About three hours east of Chicago is Galena Illinois.  I stayed in a large one bedroom with a nice deck and a fireplace that worked for both the living room and the bedroom.  The Murphy bed was located so that you did not need to move furniture to open it. 

There is a nice indoor pool that is available year round.  There is a connivence store a short walk away.  And the grill area is located is a quiet setting behind the building.  The staff was extremely helpful.  For Those Traveling across the country, this is a relaxing stopover.

One Bedroom Worldmark Galena Review in Galena Illinois

Map of all my timeshare reviews


----------



## slip (Aug 6, 2022)

Galena is a nice little town too. I had to travel there for work twice a year when I lived in Wisconsin. I never paid attention that there was a WorldMark there before.


----------



## dstacy969 (Aug 7, 2022)

Clifbell said:


> About three hours east of Chicago is Galena Illinois. I stayed in a large one bedroom with a nice deck and a fireplace that worked for both the living room and the bedroom. The Murphy bed was located so that you did not need to move furniture to open it.
> 
> There is a nice indoor pool that is available year round. There is a connivence store a short walk away. And the grill area is located is a quiet setting behind the building. The staff was extremely helpful. For Those Traveling across the country, this is a relaxing stopover.
> 
> ...



Small correction, west of Chicago. We love Galena. Not just the resort, the town and surrounding area.
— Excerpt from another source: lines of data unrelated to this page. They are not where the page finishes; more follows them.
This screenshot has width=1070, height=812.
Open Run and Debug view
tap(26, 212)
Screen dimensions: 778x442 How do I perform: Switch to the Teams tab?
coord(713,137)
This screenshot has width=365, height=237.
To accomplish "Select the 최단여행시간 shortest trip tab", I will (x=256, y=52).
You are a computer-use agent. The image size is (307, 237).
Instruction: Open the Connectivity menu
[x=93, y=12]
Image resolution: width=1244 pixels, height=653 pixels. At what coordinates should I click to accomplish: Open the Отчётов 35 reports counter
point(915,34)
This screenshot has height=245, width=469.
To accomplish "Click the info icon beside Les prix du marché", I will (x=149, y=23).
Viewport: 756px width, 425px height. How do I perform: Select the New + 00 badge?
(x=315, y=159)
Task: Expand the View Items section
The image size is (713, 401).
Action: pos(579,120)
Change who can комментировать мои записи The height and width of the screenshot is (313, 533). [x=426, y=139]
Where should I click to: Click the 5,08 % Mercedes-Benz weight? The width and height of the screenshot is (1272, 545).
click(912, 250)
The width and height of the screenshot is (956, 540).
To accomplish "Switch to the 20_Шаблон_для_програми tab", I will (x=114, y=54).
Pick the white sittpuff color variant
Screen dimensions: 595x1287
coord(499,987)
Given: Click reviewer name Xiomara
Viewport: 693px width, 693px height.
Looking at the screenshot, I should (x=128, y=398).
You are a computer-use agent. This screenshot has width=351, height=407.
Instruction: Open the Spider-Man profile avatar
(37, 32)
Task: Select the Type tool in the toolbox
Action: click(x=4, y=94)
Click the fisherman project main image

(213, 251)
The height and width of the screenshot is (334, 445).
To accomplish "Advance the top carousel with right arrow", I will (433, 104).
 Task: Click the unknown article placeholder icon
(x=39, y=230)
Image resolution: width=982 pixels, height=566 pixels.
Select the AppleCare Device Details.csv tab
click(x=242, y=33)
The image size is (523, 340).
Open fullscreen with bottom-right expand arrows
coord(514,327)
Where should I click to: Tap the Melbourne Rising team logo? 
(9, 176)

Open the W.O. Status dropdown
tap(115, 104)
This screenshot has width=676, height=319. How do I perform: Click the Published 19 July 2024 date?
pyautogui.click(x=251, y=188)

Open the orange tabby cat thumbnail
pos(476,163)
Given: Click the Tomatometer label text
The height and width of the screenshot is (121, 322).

Sent from my iPad using Tapatalk


----------



## Clifbell (Aug 7, 2022)

dstacy969 said:


> Small correction, west of Chicago. We love Galena. Not just the resort, the town and surrounding area.
> 
> 
> Sent from my iPad using Tapatalk


Thanks for the correction ... Oops...


----------



## snerkles1 (Aug 16, 2022)

Can a world mark owner tell me if this is available the week of September 2 or 3? For a week or just a few days?


----------